> **Extracted entries**

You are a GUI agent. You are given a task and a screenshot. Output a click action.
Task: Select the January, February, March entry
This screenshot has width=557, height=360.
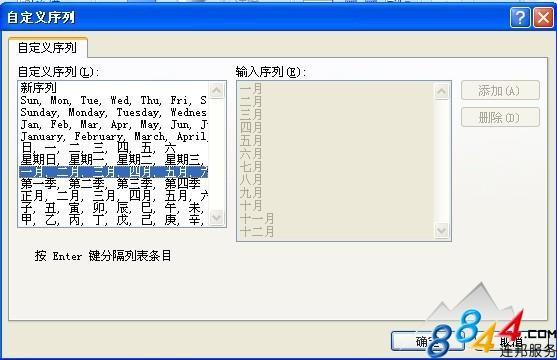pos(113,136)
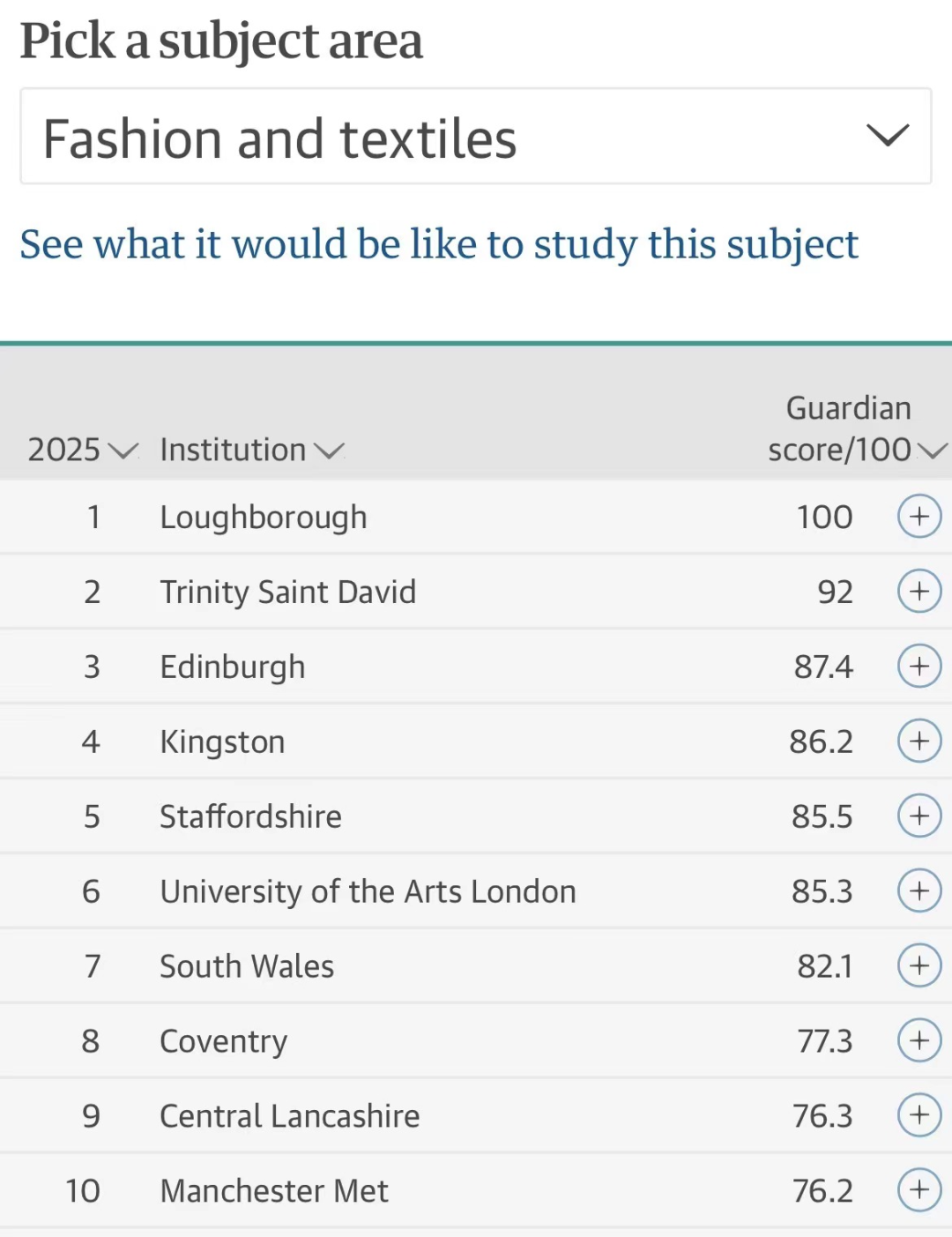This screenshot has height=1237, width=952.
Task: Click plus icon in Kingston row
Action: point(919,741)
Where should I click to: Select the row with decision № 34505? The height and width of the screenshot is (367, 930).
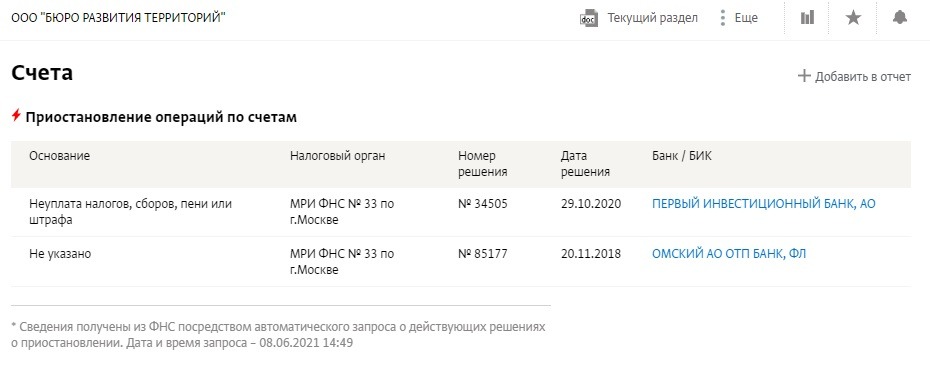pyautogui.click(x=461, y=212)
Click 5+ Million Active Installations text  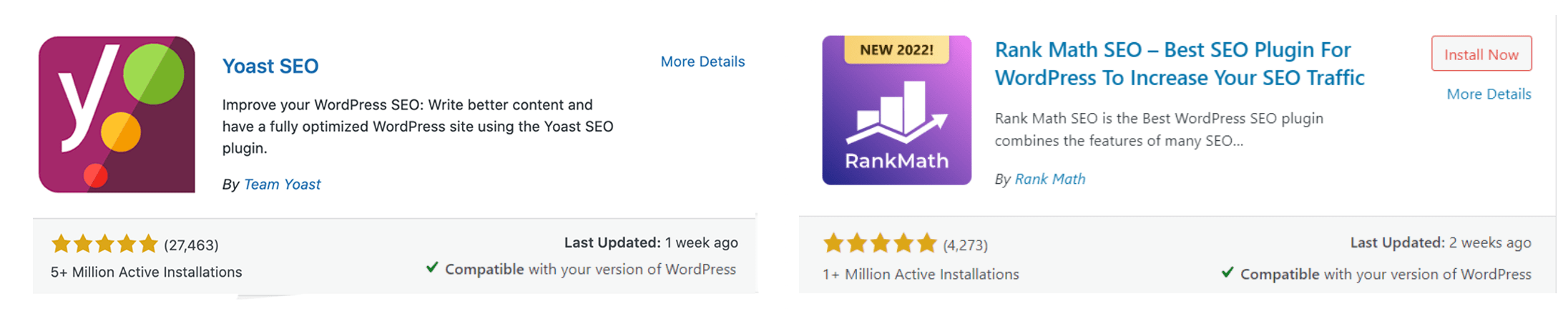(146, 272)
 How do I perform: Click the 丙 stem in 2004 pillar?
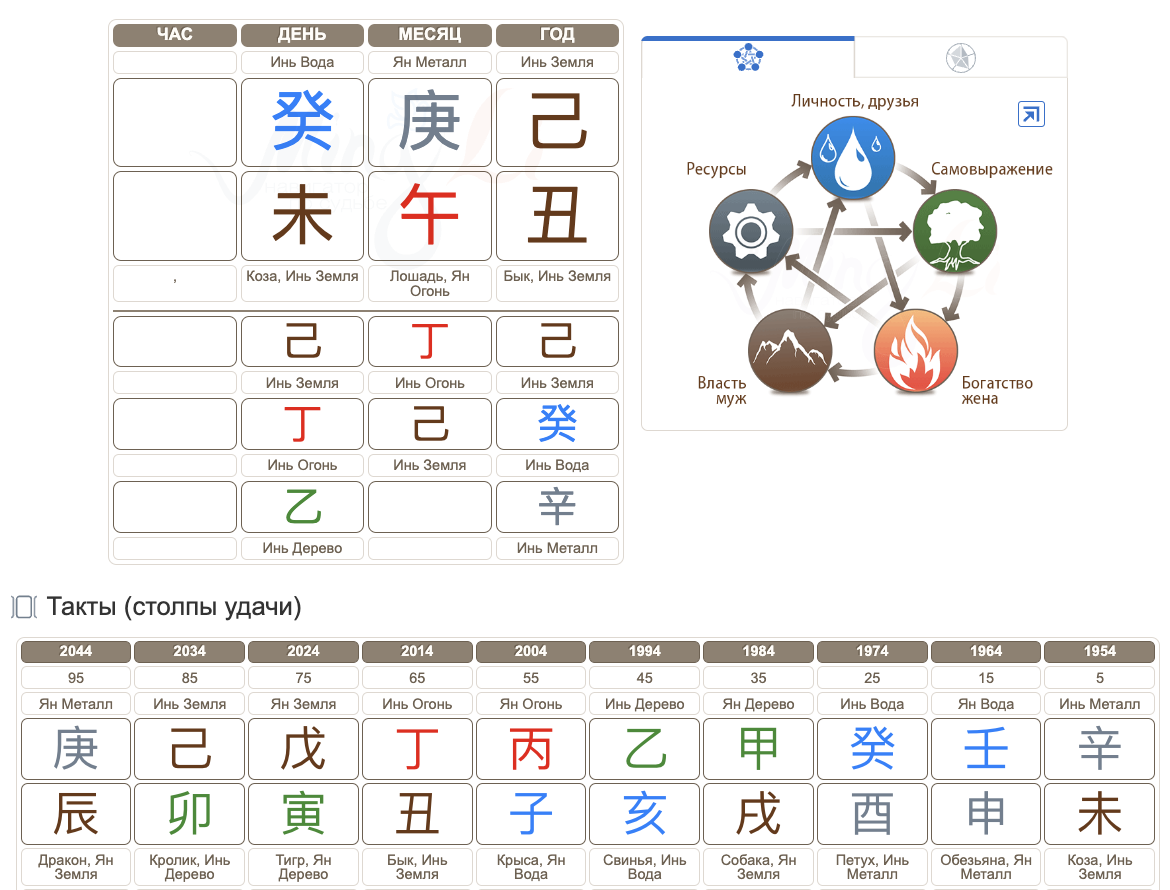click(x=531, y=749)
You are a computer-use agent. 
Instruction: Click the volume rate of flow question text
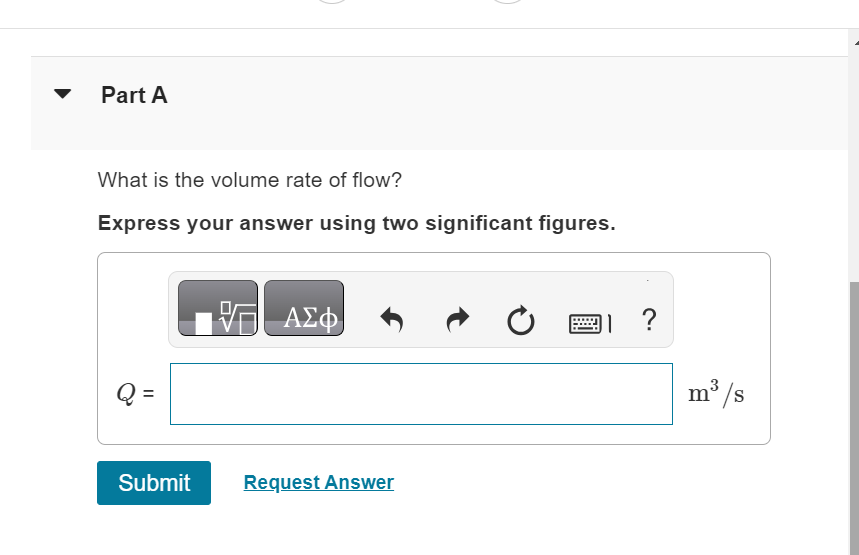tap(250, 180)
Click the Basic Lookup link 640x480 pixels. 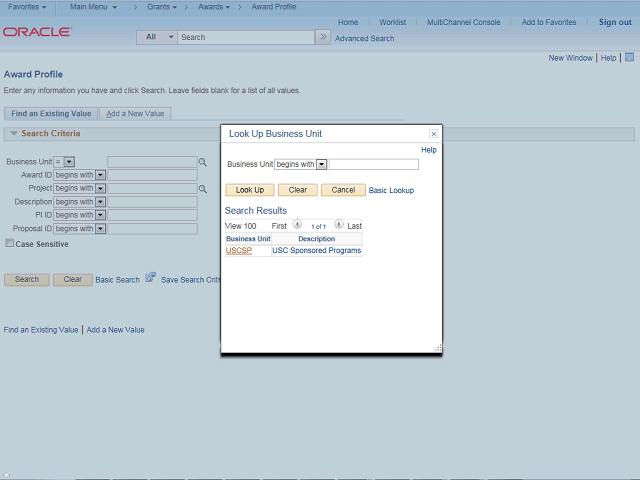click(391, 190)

> **Aim of the exercise**
With "agent" as the word to match, copy each line of the records that has it.

> **Response**
You are a GUI agent. You are given a task and a screenshot. Output a click action.
You are a computer-use agent. 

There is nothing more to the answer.